Burger King, nouveau numéro 3 mondial du fast-food, au cœur d’une polémique fiscale

En achetant la chaîne de cafés et pâtisseries Tim Hortons, le groupe américain deviendra numéro 3 mondial du fast-food, et déménage au Canada.

Burger King pourra avaler Tim Hortons pour 11 milliards de dollars. Les actionnaires de ce dernier, groupe canadien de restauration spécialisé dans les cafés et pâtisseries ont validé ce choix avec 99% des voix ce mercredi. Une semaine plus tôt, le régulateur canadien a approuvé la transaction.

Ce mariage implique de grands changement pour Burger King International qui prévoit de déménager au Canada (il siège actuellement à Miami). La nouvelle entité changera de nom pour s’appeler Restaurant Brands International.

Outre-Atlantique, l’affaire provoque des remous dans le cadre, plus large, d’une polémique sur des pratiques d’optimisation fiscale. L’administration Obama a d’ailleurs souhaité mettre un terme à cette « tax inversion », qui permet à une entreprise américaine de réduire sa note fiscale après une fusion avec une entreprise étrangère située dans un pays où le taux de fiscalité est plus faible.

Polémique sur l’optimisation fiscale
Fin septembre, le Secrétaire au Trésor, Jacob Lew, a promis la mise en place de nouvelle règles pour éviter cela.
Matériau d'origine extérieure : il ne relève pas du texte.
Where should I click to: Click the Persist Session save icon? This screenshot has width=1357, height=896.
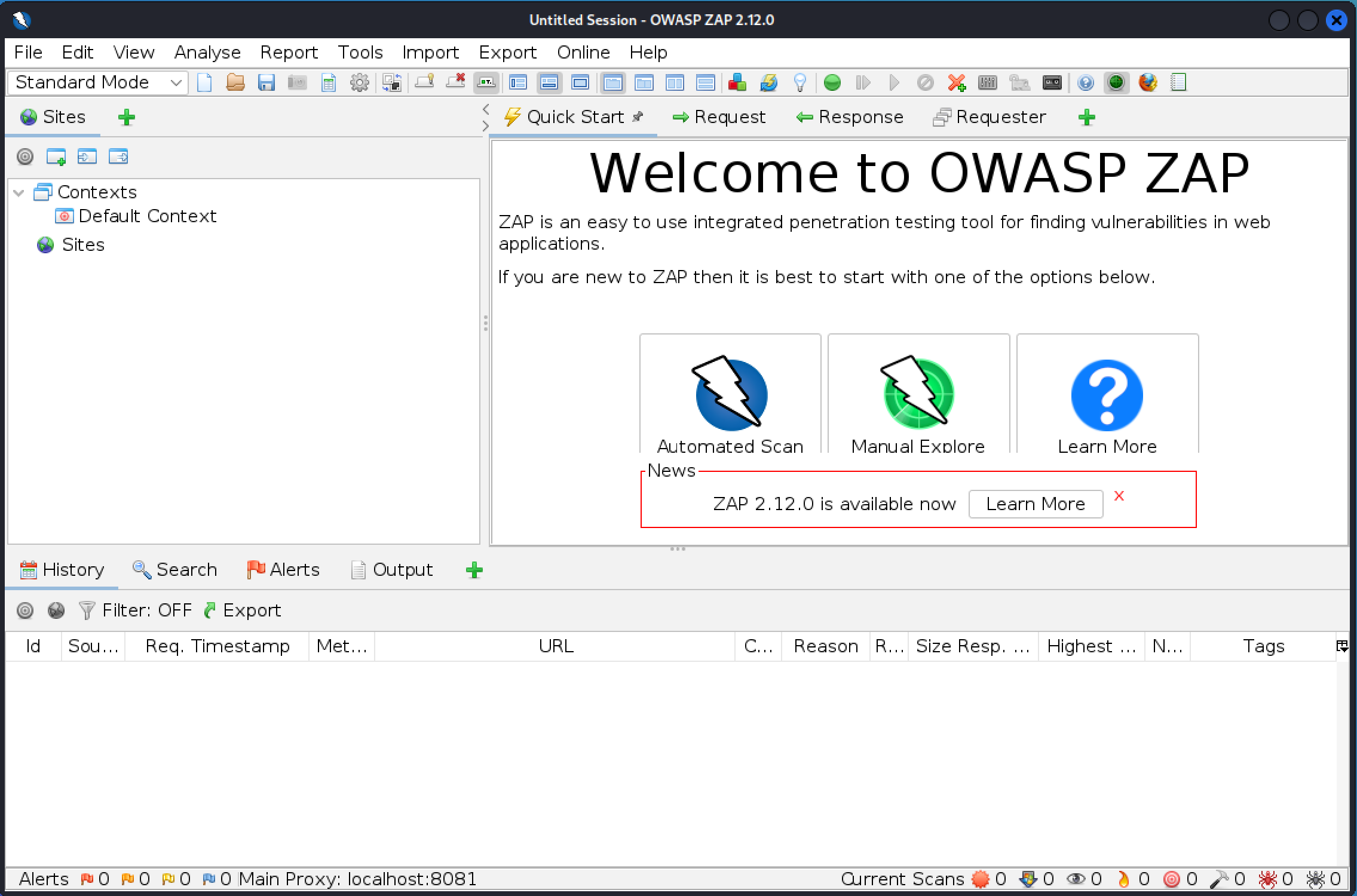[x=266, y=82]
« Les transactions d’inversion érodent notre assiette fiscale, déplaçant injustement la charge sur tous les autres contribuables, dont les petites entreprises et les Américains qui travaillent dur », a-t-il alors déclaré.

L’affaire Burger King avait alors marqué les discussion du G20 en Australie. Côté canadien, le ministre des Finances Joe Oliver avait ainsi rétorqué aux détracteurs du projet toute idée d’évasion fiscale dans le cadre de cette union entre Tim Hortons et Burger King. « Cette entreprise paiera ses impôts là où il opère, au Canada, aux Etats-Unis et ailleurs », avait-il affirmé.

18.000 restaurants
Le projet en vue de cette transaction est soutenu par le milliardaire Warren Buffett. Son entreprise Berkshire Hathaway le financera à hauteur de 3 milliards de dollars.